Table 4. GRADE profile of acarbose for cardiovascular risk factors in patients with T2D and impaired glucose tolerance.
Discussion
The present systematic review and meta-analysis investigated the effectiveness of the antidiabetic drug ACB on lipid profile, glycemic indexes, inflammatory factors, BP, and anthropometric indices among individuals with T2D, T1D, and IGT. The results showed that ACB significantly lowered HbA1c, FPG, serum insulin, BMI, body weight, leptin, SBP, TC, TG, and TNF-α but there was no significant effect between ACB intake and HOMA index, adiponectin, ALP, ALT, AST, CRP, DBP, HDL, LDL, IL-6, and WC in individuals with T2D, T1D, and IGT. Meta-regression analysis did not reveal any significant association between duration and dosage of ACB and HbA1c, FPG, serum insulin, BMI, leptin, SBP, TC, TG, TNF-α, and body weight. The findings from a non-linear dose–response analysis have indicated that the duration of ACB treatment needed to observe a significant reduction in TC levels is more than 50 weeks. Additionally, it has been observed that a daily ACB intake of 180 mg has a prominent effect on lowering CRP levels, which is a marker of inflammation. These results suggest that a longer treatment duration and a specific dosage of ACB can have notable impacts on TC and CRP levels, respectively, highlighting their potential in managing cardiovascular risk factors.

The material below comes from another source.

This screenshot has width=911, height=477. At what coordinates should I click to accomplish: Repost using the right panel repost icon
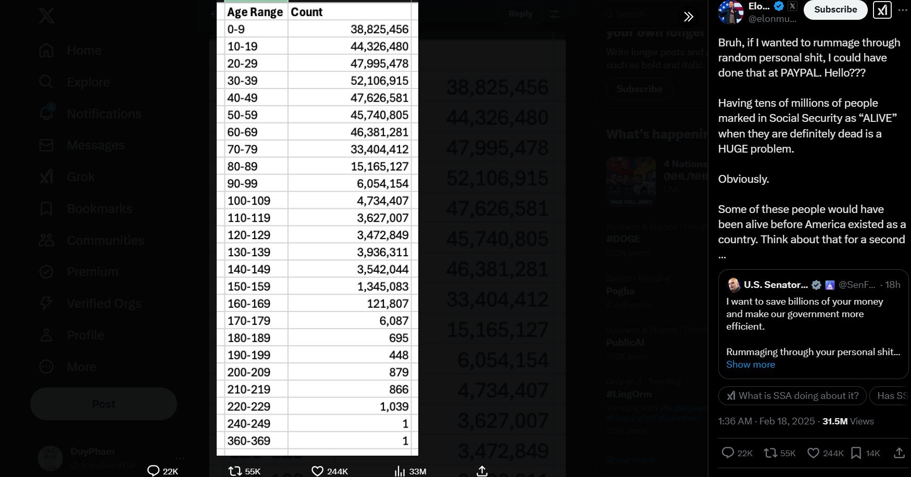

This current meta-analysis demonstrates that intake of ACB reduces HbA1c, FPG, and serum insulin by 33%, 3.56 pmol/L, and 6.74 mIU/mL, in patients with T2D, T1D, and IGT populations, respectively. In relation to HbA1c, a change of at least 0.5% is considered both statistically and clinically significant (138). Furthermore, a previous meta-analysis conducted by Hanefeld et al. examined the results of seven long-term randomized, double-blind, placebo-controlled trials involving patients with T2D. The findings of this analysis demonstrated that treatment with ACB was effective in improving glycemic control during the course of treatment (139). In a study by Wu et al., among 272 patients with T2D, 80 patients who consumed 150 mg/day of ACB for 16 weeks showed a decrease in HbA1c% level by 2% compared with the initial level, which was in line with our result (120). In the recent meta-analysis conducted by Yu et al. (24), the overall results from three studies involving 143 non-diabetic overweight or obese individuals (with a BMI of 25 kg/m2) did not show a significant reduction in FPG levels in the ACB group compared with the control group. These findings suggest that ACB treatment may not have a substantial impact on FPG levels in non-diabetic individuals with overweight or obesity (136).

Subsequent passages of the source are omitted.